If using a different battery (I actually changed planned batteries because of this), you MUST access the charge information of the battery. The circuit is designed around using these batteries and using different batteries (of greater, lower, or possibly equal power) will change the circuit. The ADP2291 datasheet has all of the information about choosing the right resistor (here played by the 100M ohm resistor) and the right transistor (here played by the PNP BCPS1) to match the batteries. It's also important to note that the transistor might get hot, so use wider traces on the PCB to soak up some of the heat.
Now, if only I had a Chumby to test it on... (actually, before anyone tests it out on a Chumby, it'd probably be smart to replicate the whole power circuit and try it on that alone to make sure you don't fry anything of real value. The ADP2291 is only a buck a chip (which is a lot to ask to be added to Chumby, but pretty cheap for a hobbyist) and if you're super kind the Analog Devices reps might even send you a free one or two. They're also teensy tiny buggers (3mm x 3mm) so use a pair of tweezers while soldering if you've got a free hand. Barring I did everything with my math right, the circuit should work fine. The biggest thing I can imagine that would go wrong would be the transistor burning out, but if that happens I'll let you know and I'll step up to a beefier switch. To the Chumbyista: this would be a nice addition that a lot of hobbyists might want, you might want to consider making a bit of room on the PCB for it if at all possible, it's only a few mm^2 :-D).

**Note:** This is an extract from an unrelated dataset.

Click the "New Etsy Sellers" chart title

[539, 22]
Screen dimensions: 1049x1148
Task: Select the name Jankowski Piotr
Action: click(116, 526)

Future modifications include: Either adding a second A/D or removing the squeeze-o-meter/ambient light sensor and adding a battery voltage analog in for a battery-life meter. Using a digital input to indicate whether the Chumby is in battery mode or is plugged in (via the STAT pin on the LTC4412). (possibly) NiCad/NiMH charger for R/C car hobbyists.
Second implementation is the quick and dirty move to the daughtercard as expressed by bunnie. Filter could be made better by adding a fuse to protect charging circuit and a R-C filter to clip out the remaining noise in the line. I'll be testing this circuit individually as soon as I recieve all of the components I need to do so (most are ordered, though it looks as if I'll have to pick up those diodes...).

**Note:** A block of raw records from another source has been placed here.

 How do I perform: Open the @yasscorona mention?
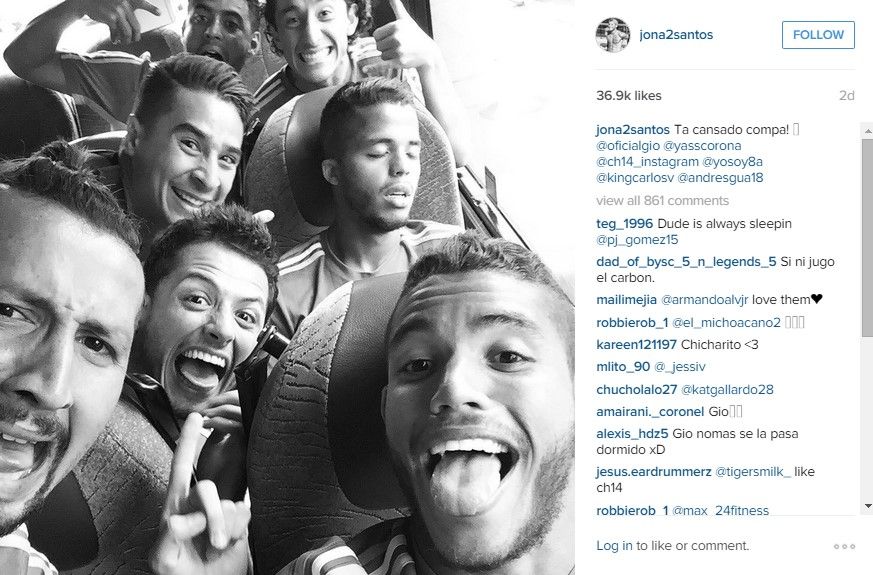pyautogui.click(x=702, y=146)
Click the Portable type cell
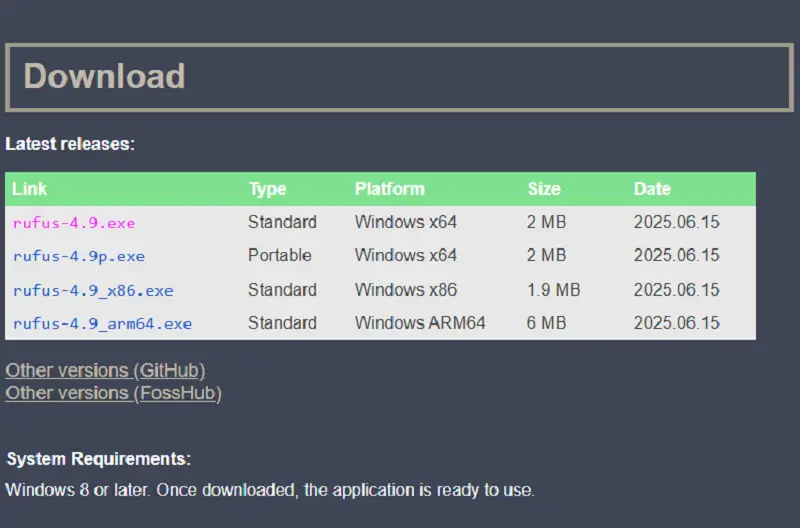800x528 pixels. [280, 256]
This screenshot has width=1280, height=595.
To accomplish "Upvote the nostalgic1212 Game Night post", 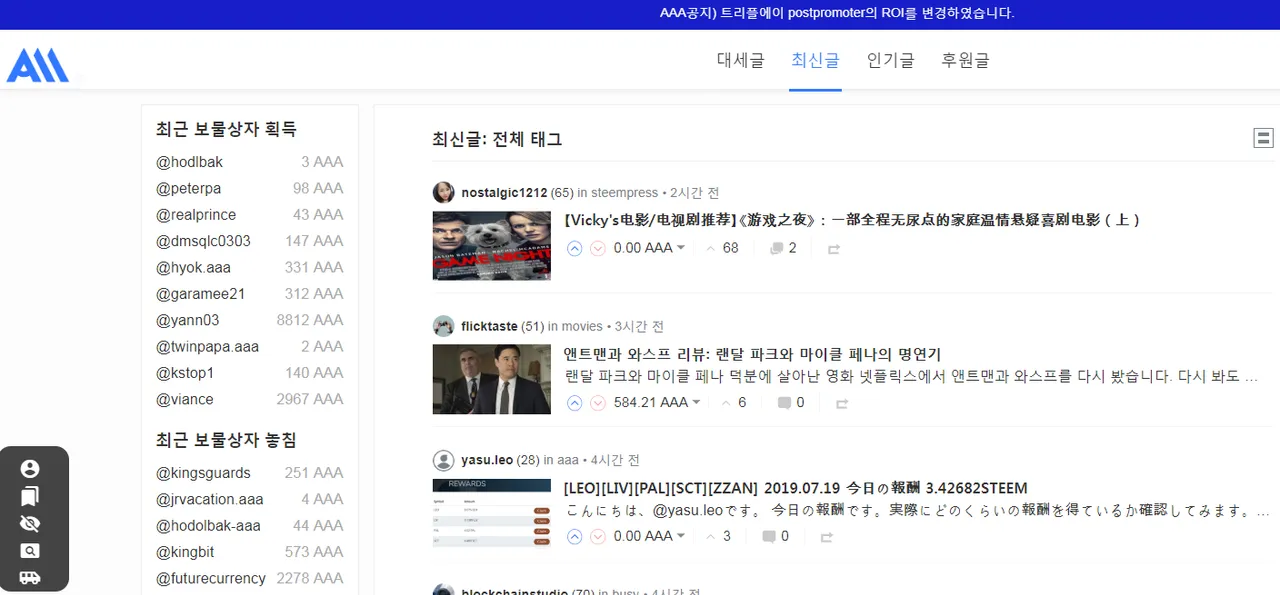I will click(574, 248).
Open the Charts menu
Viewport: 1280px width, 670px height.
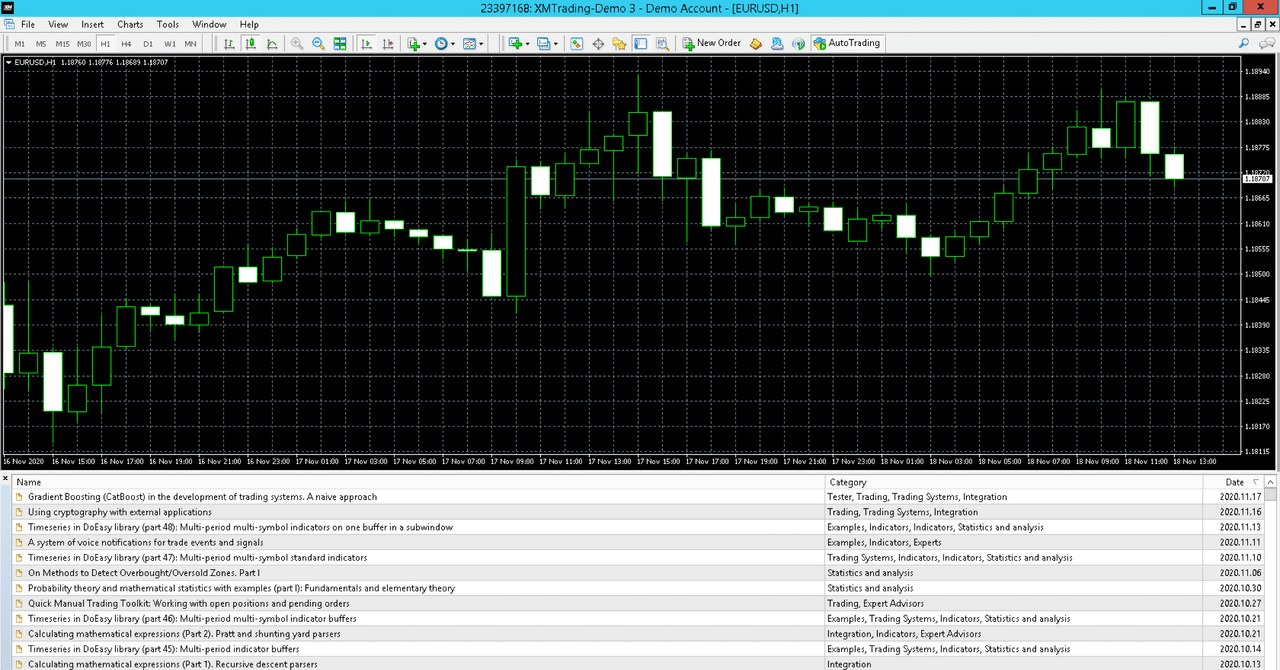pos(130,24)

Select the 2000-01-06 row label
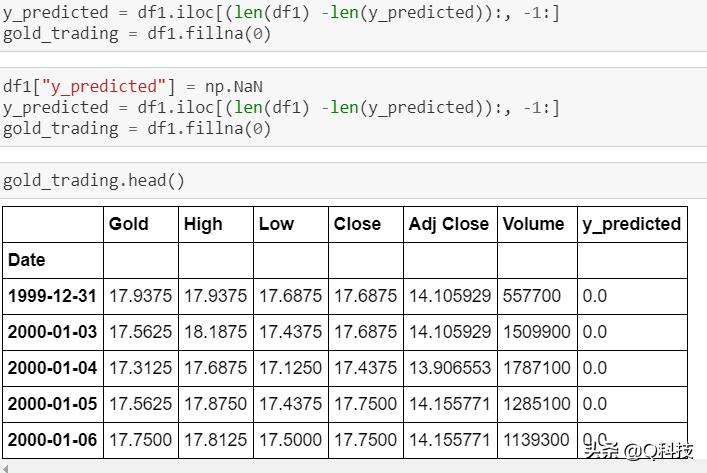pyautogui.click(x=51, y=440)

Power-wise, in an ideal setting, 2400mA with a steady 200mA drain would last 12 hours, but reality is that the device would likely cut out at about 8 at best (peak power usage at 300mA, and capacity losses due to heat from all of the devices). It's worthy of noting the battery pack provides almost 4 times the amount of power as compared to the iPod 3/4G battery, but roughly 1.5x that of the 1st gen's Lithium Polymer battery. That being said, Chumby with a LiON pack will probably be hefty.